D. Current Appeal-The March 2021 decision

An ALJ issued a decision on March 8, 2021 (“March 2021 decision”) finding the former ALJ properly considered the rebuttable presumption of continuing non-disability established by the September 2012 decision under Chavez v. Bowen. (R. 15-3 at 42); 844 F.2d 691, 693 (9th Cir. 1988) (explaining an ALJ's prior finding of nondisability creates the presumption of continuing nondisability in a subsequent decision). The ALJ adopted the prior ALJ's September 2012 RFC determination but declined to adopt the prior findings on Plaintiff's ability to perform relevant work. (R. 15-3 at 42). Nonetheless, the ALJ found Plaintiff was not disabled because although Plaintiff's “additional limitations did not allow [her] to perform the full range of sedentary work,” there were still a significant number of jobs in the national economy Plaintiff could have performed. (Id. at 52). Plaintiff appealed. The Appeals Council denied Plaintiff's request for review. (Id. at 1). This appeal followed.

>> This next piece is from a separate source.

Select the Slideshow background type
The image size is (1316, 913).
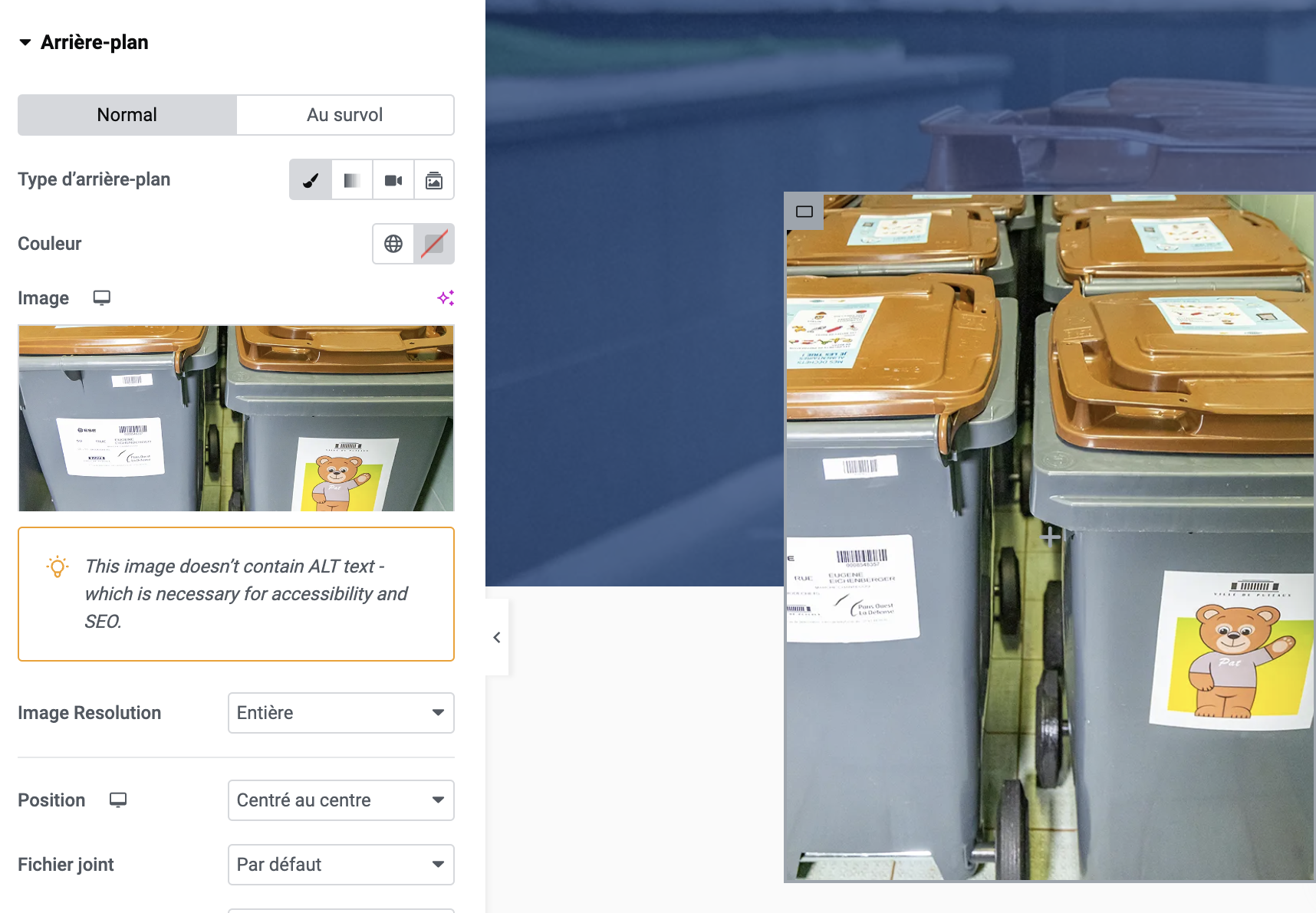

In the March 2021 decision, the ALJ concluded that Plaintiff was not disabled from September 16, 2012, through December 31, 2015. (Id. at 53). The ALJ first found Plaintiff had not overcome the presumption of continuing non-disability that arose from the previous ALJ's non-disability determination. (Id. at 43). The ALJ nonetheless performed the full customary analysis of Plaintiff's disability claim for the unadjudicated period. (Id. at 17-26.) The ALJ found that Plaintiff “did not have an impairment or combination of impairments that met or medically equaled the severity of one of the listed impairments in 20 CFR Part 404, Subpart P, Appendix 1.” (Id. at 47).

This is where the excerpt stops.